Materials provided –
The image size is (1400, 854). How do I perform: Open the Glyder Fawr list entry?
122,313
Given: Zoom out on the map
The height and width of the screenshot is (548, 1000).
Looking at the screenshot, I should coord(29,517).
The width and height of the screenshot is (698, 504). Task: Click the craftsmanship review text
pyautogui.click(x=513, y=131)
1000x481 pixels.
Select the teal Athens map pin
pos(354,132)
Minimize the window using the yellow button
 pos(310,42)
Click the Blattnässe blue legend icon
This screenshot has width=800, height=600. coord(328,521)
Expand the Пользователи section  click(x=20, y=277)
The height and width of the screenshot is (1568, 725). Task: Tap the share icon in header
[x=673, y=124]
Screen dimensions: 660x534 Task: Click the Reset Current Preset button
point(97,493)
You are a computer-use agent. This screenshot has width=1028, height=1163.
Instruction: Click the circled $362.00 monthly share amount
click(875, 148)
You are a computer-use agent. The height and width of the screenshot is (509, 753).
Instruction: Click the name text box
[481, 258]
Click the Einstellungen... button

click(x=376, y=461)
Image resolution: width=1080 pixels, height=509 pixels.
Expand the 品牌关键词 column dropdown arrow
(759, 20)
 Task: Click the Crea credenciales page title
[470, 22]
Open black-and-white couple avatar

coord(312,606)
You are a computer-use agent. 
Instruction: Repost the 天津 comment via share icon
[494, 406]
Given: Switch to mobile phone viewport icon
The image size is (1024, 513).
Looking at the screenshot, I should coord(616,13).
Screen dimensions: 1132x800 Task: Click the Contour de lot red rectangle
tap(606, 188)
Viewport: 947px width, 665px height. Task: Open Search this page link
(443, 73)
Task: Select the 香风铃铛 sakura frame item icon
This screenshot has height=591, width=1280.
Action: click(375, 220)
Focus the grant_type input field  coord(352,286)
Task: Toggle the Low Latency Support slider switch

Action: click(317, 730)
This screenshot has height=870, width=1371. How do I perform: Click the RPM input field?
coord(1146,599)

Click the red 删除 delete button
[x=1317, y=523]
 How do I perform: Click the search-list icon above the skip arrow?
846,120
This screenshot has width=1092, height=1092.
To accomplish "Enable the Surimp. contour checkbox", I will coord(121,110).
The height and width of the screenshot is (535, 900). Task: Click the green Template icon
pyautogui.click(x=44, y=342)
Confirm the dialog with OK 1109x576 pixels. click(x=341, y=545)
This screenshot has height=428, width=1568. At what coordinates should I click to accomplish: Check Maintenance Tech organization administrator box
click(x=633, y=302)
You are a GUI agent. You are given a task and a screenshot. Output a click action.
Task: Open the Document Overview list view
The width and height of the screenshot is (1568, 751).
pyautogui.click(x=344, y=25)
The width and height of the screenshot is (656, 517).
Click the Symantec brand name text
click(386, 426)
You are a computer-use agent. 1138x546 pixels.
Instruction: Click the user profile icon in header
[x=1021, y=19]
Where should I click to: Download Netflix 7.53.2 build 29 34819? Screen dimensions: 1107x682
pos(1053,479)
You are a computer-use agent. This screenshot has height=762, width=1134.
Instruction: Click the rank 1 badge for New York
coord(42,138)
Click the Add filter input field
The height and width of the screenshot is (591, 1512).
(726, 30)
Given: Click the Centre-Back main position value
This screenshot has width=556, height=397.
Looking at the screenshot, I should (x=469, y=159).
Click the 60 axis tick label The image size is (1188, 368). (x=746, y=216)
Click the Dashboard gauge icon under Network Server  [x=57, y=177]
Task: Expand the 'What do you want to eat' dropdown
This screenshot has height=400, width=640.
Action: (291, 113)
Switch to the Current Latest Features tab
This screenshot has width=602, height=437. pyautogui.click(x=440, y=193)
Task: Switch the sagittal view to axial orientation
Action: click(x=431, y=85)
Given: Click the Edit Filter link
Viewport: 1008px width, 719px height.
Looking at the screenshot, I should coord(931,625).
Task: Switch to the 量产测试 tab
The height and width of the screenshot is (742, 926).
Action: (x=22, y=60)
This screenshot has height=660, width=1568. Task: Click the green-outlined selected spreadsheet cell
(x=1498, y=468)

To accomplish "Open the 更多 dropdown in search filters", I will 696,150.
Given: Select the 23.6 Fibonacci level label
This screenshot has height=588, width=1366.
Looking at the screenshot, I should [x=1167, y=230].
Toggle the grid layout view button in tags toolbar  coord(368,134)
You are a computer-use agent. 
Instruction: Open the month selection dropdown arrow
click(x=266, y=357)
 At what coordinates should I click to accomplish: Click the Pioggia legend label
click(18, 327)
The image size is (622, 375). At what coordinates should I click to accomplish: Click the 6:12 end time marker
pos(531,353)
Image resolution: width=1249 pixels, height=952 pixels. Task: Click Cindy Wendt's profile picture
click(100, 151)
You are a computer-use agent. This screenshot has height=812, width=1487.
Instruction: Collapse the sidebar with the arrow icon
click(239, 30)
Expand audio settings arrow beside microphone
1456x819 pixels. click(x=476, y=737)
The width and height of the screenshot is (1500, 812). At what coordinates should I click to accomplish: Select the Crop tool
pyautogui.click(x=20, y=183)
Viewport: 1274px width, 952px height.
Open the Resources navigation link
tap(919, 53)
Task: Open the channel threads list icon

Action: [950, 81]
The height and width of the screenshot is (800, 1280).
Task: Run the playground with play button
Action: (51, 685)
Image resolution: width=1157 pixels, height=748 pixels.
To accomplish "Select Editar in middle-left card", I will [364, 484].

What the task asks – When a line of the records has the word "agent", pick it out and copy it.

Problem solution –
You are a computer-use agent. This screenshot has width=1028, height=1163.
You are a computer-use agent. The height and width of the screenshot is (509, 753).
You are a computer-use agent. 
You are a GUI agent. You are given a task and a screenshot. Output a click action.
You are a computer-use agent. 1138x546 pixels.
You are a computer-use agent. This screenshot has height=762, width=1134.
You are a computer-use agent. 
You are a computer-use agent. This screenshot has height=812, width=1487.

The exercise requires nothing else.